What is expected: The line with "You are a GUI" marks where to begin; print it and all lines after it in the material below exactly, skipping pictures.

Extracted information:
:::
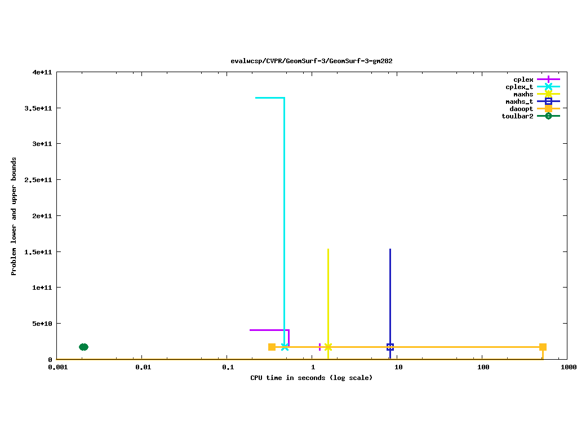
Task: Click the daoopt legend label
Action: click(x=521, y=109)
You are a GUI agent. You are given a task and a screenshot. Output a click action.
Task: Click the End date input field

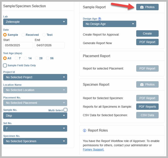coord(49,45)
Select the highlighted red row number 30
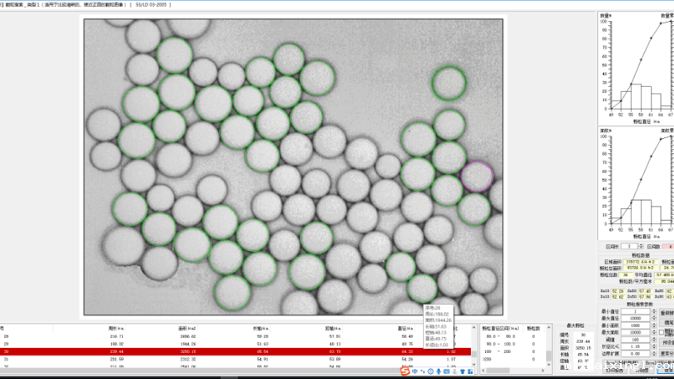Image resolution: width=674 pixels, height=379 pixels. pos(7,351)
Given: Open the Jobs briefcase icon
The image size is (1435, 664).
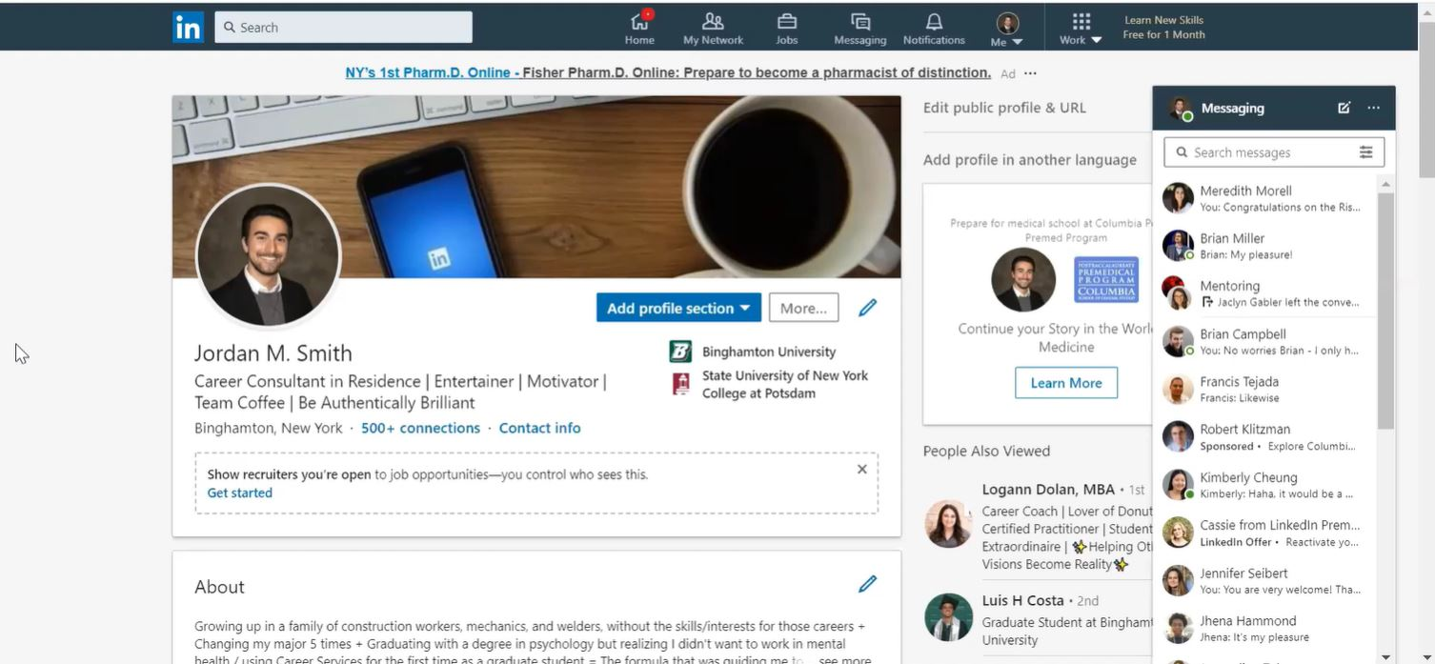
:::
Solution to this task:
You are a GUI agent. You are given a task and a screenshot. Output a click action.
Task: Click the End date input field

coord(49,45)
Select the highlighted red row number 30
Image resolution: width=674 pixels, height=379 pixels. pos(7,351)
Given: Open the Jobs briefcase icon
The image size is (1435, 664).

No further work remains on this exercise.